IBM Releases Compact Vision AI Model for Enterprise Documents
IBM has released Granite 4.0 3B Vision, a compact multimodal AI model designed to extract structured data from business documents, charts and forms, the company announced on Hugging Face.
The 3-billion-parameter model, released under the permissive Apache 2.0 license, is engineered for enterprise document processing tasks including table extraction, chart-to-data conversion and key-value pair extraction from forms and invoices, according to the model’s technical blog post published March 31.
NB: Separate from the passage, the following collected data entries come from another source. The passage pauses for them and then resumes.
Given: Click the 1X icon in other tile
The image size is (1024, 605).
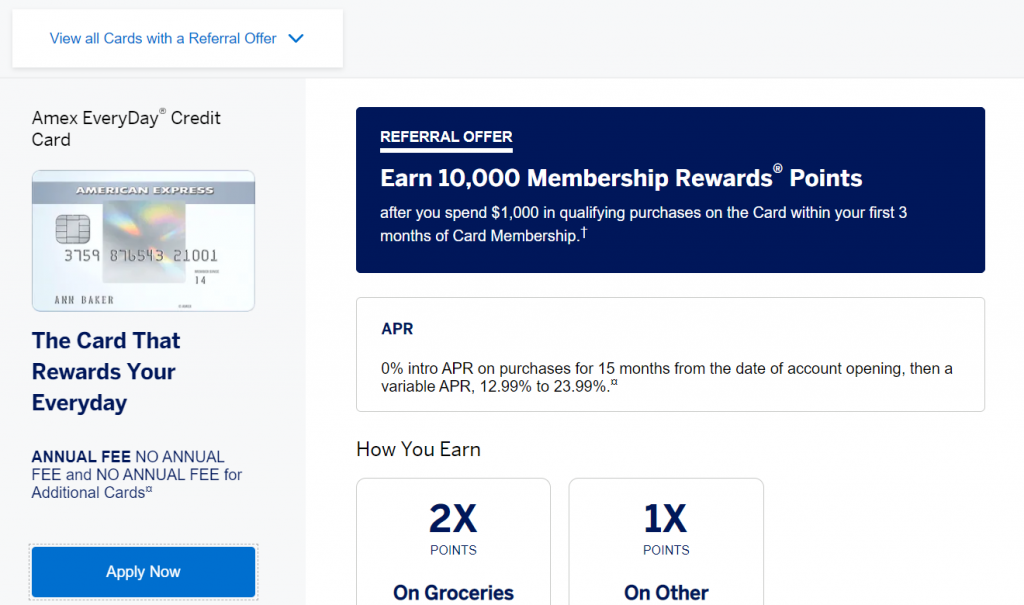Looking at the screenshot, I should click(x=665, y=519).
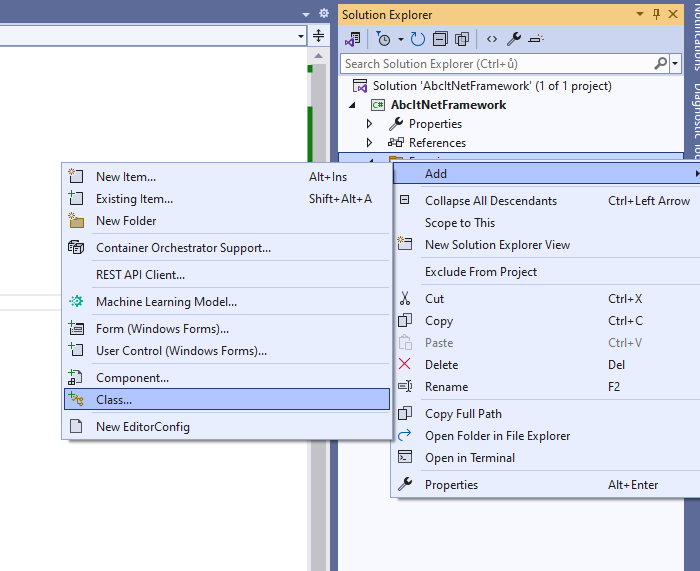Toggle Show All Files in Solution Explorer

(462, 39)
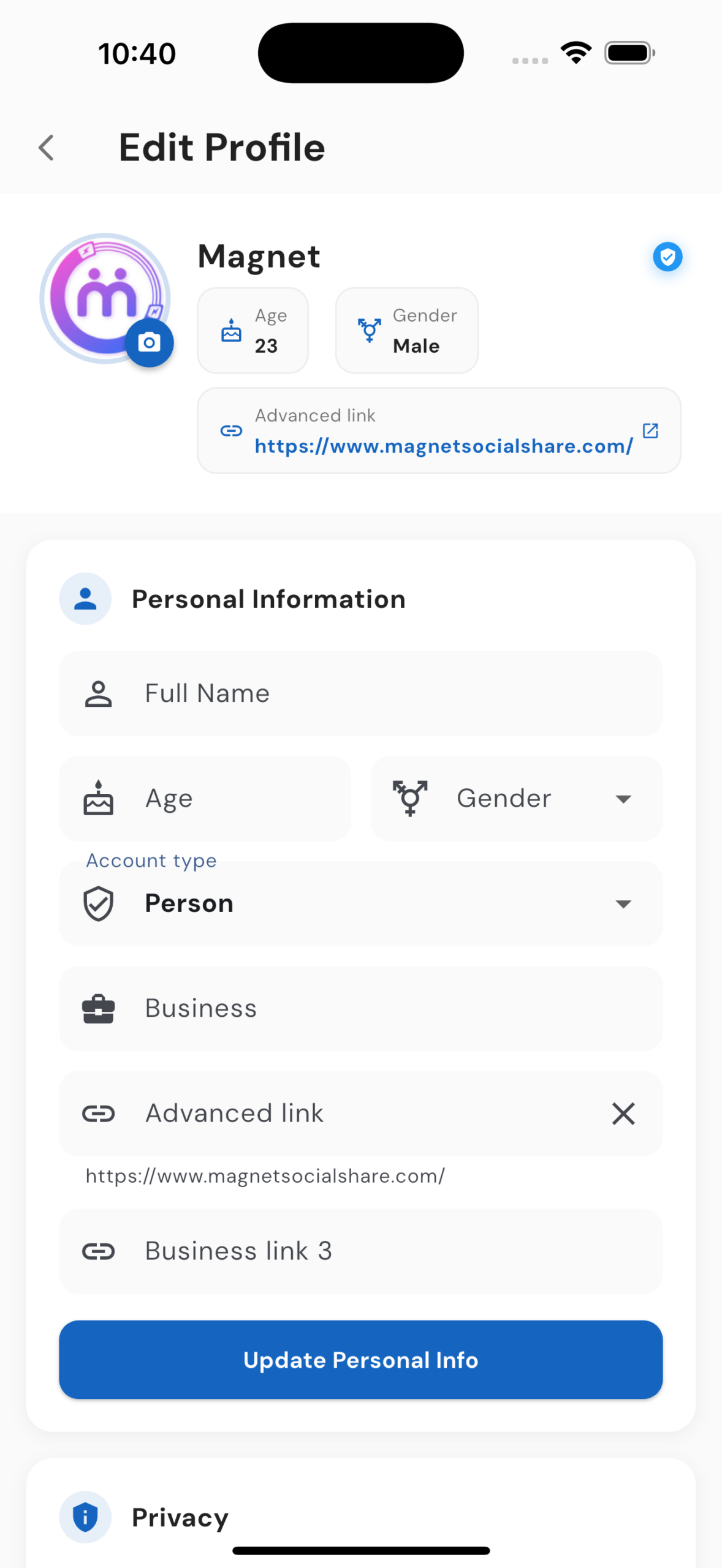Tap the Privacy shield icon
The image size is (722, 1568).
pos(85,1517)
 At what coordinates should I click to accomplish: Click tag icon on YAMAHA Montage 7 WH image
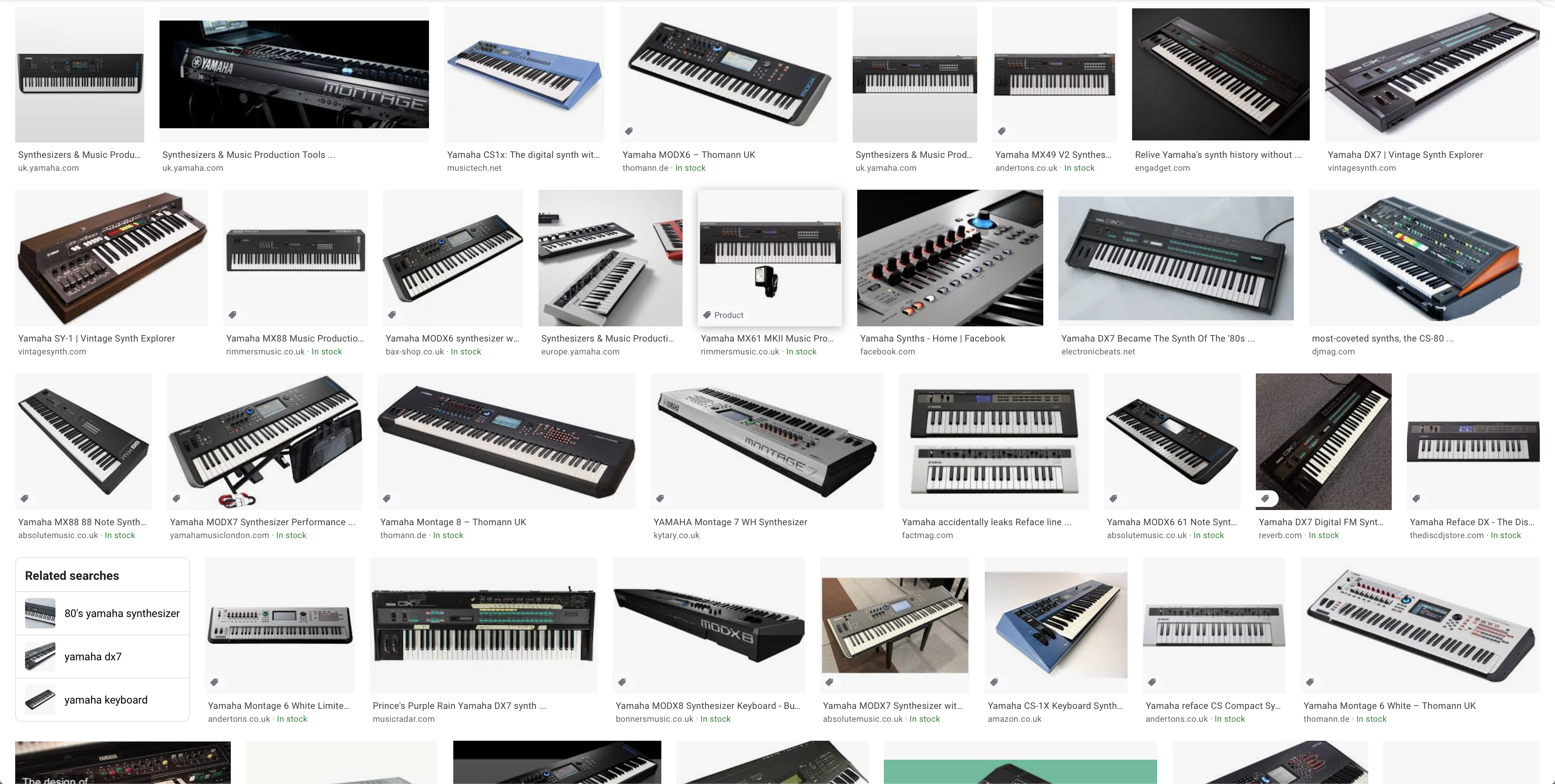(x=661, y=499)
The release marks IBM’s latest push into open-source enterprise AI, positioning the Armonk, N.Y.-based company against proprietary document AI offerings from OpenAI, Anthropic and Google while keeping computational costs low enough for widespread corporate deployment.
Technical Approach
Rather than building a standalone vision model, IBM deployed Granite 4.0 3B Vision as a modular LoRA adapter on top of its existing Granite 4.0 Micro language model, according to the Hugging Face blog post. The approach allows organizations to run both multimodal and text-only workloads from a single model with automatic fallback between modes.
The model uses what IBM calls a “DeepStack Injection Architecture” that routes abstract visual features to earlier processing layers for semantic understanding while sending high-resolution spatial features to later layers for detail preservation, the company said.
Benchmark Results
In chart understanding tasks, the model scored 86.4% on the Chart2Summary benchmark — the highest among all evaluated models — and 62.1% on Chart2CSV, trailing only the substantially larger Qwen3.5-9B model at 63.4%, according to IBM’s published benchmarks.
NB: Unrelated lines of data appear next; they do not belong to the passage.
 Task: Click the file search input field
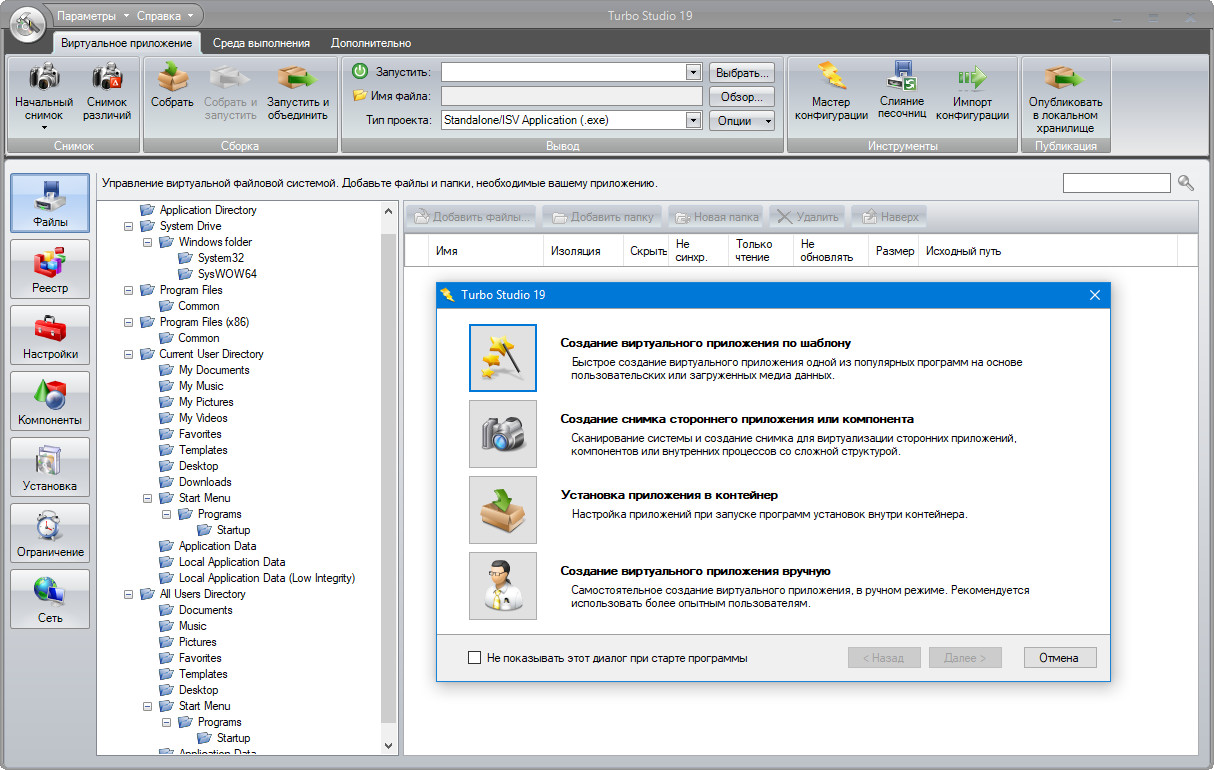click(x=1116, y=183)
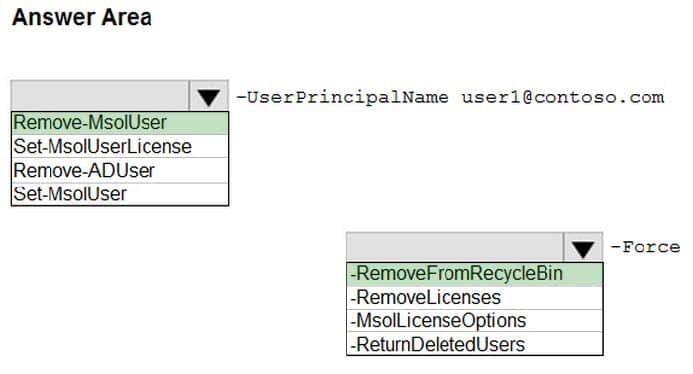Screen dimensions: 693x374
Task: Expand the parameter dropdown arrow before -Force
Action: click(x=583, y=248)
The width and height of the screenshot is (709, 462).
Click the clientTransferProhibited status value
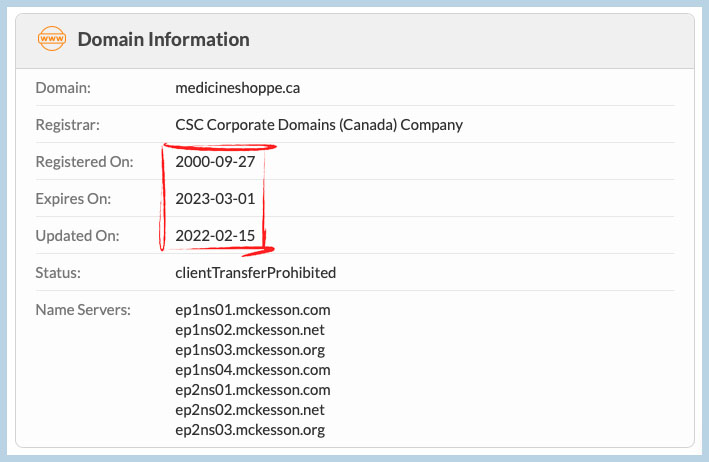pyautogui.click(x=255, y=273)
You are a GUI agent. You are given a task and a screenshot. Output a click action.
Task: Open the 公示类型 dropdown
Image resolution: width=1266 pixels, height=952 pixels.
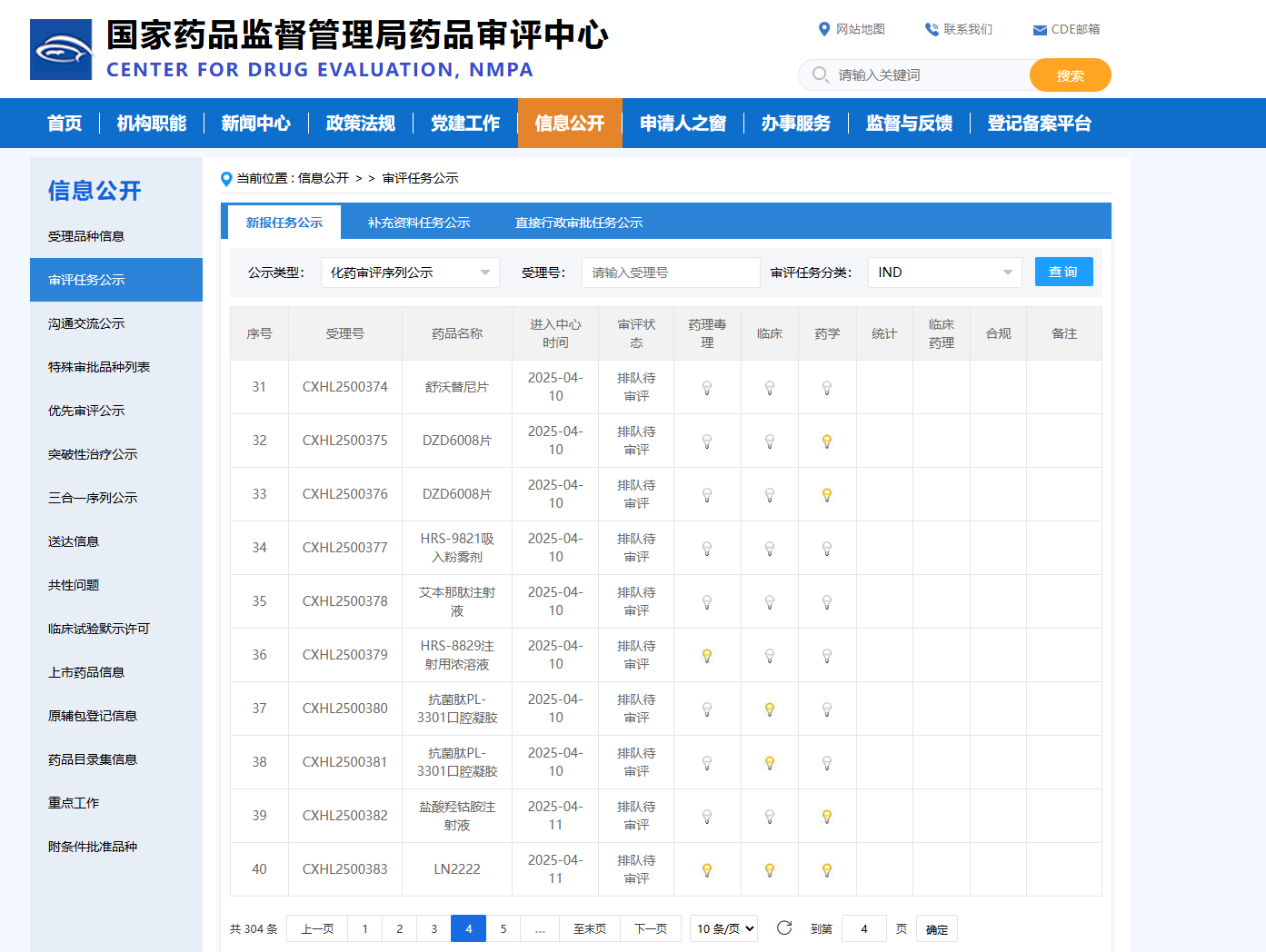[409, 273]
For table extraction, the model achieved a 92.1 TEDS score on cropped images from the PubTables-v2 benchmark. On semantic key-value pair extraction, it posted 85.5% exact-match accuracy in zero-shot testing across 1,777 U.S. government forms with flat, nested and tabular structures, according to the blog post.
Training Data
IBM trained the model’s chart capabilities using ChartNet, a new dataset comprising 1.7 million chart samples spanning 24 chart types across six plotting libraries, the company said. Each sample includes plotting code, a rendered image, a data table, a natural language summary and question-answer pairs. The dataset is also available on Hugging Face.
A related research paper has been accepted at CVPR 2026, according to the blog post.
Enterprise Integration
The model supports two deployment modes: stand-alone image understanding for task-specific tools such as form parsers and chart analyzers, and integration with IBM’s Docling pipeline for end-to-end processing of multi-page PDF documents, according to the technical documentation.
Target use cases include form processing for invoices and receipts, financial report analysis with chart-to-CSV conversion, and research intelligence applications involving academic PDF parsing, the company said.
Market Context
The release reflects a growing enterprise AI trend toward smaller, specialized models that can handle specific business tasks at lower cost than general-purpose large language models. At 3 billion parameters, Granite 4.0 3B Vision is a fraction of the size of frontier models from OpenAI, Anthropic and Google, potentially making it attractive for organizations seeking to process documents at scale without the infrastructure costs associated with larger systems.
The model joins IBM’s broader Granite 4.0 family, which includes the Granite 4.0 Micro text model and a 1-billion-parameter speech model released in March.